I drove to a nearby computer repair shop and entered the building with my computer in hand. The inside of the building was quite large, neat, and organized, and the employees all seemed very kind and knowledgeable. They laughed upon hearing my embarrassing story, and told me that they saw this kind of thing on a daily basis. They then accepted the job, and told me that in the worst case, it'd be fixed in three days from now.
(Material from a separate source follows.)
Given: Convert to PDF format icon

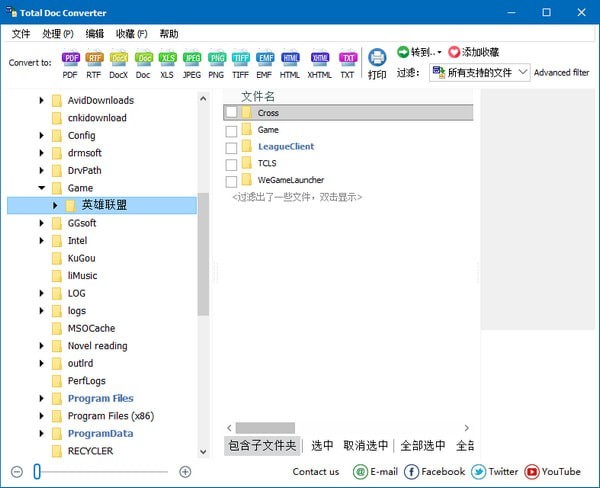Looking at the screenshot, I should [70, 59].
I left with a smile, and felt confident in my decision to leave the computer repairs to the experts.
A week later, they still hadn't called back. Visibly angry, I tried calling them countless times, but not a single time did they answer the phone. Their negligence and irresponsibility infuriated me, and sent me into a state of insanity that caused me to punch a gigantic hole in the wall. Being that I would require my computer for work soon, I decided to head over to the computer repair shop to find out exactly what the problem was.
Upon entering the building, I was shocked by the state of its interior; it looked as if a tornado had tore through the entire building! Countless broken computers were scattered all about the floor, desks were flipped over, the walls had holes in them, there was a puddle of blood on the floor, and worst of all, I saw that my computer was sitting in the middle of the room laying on its side! Absolutely unforgivable! I soon noticed one of the employees sitting behind one of the tipped over desks (the one that had previously had the cash register on top of it); he was shaking uncontrollably and sobbing. Despite being furious about my computer being tipped over, seeing him in that state still managed to make me less unforgiving. I decided to ask him what happened.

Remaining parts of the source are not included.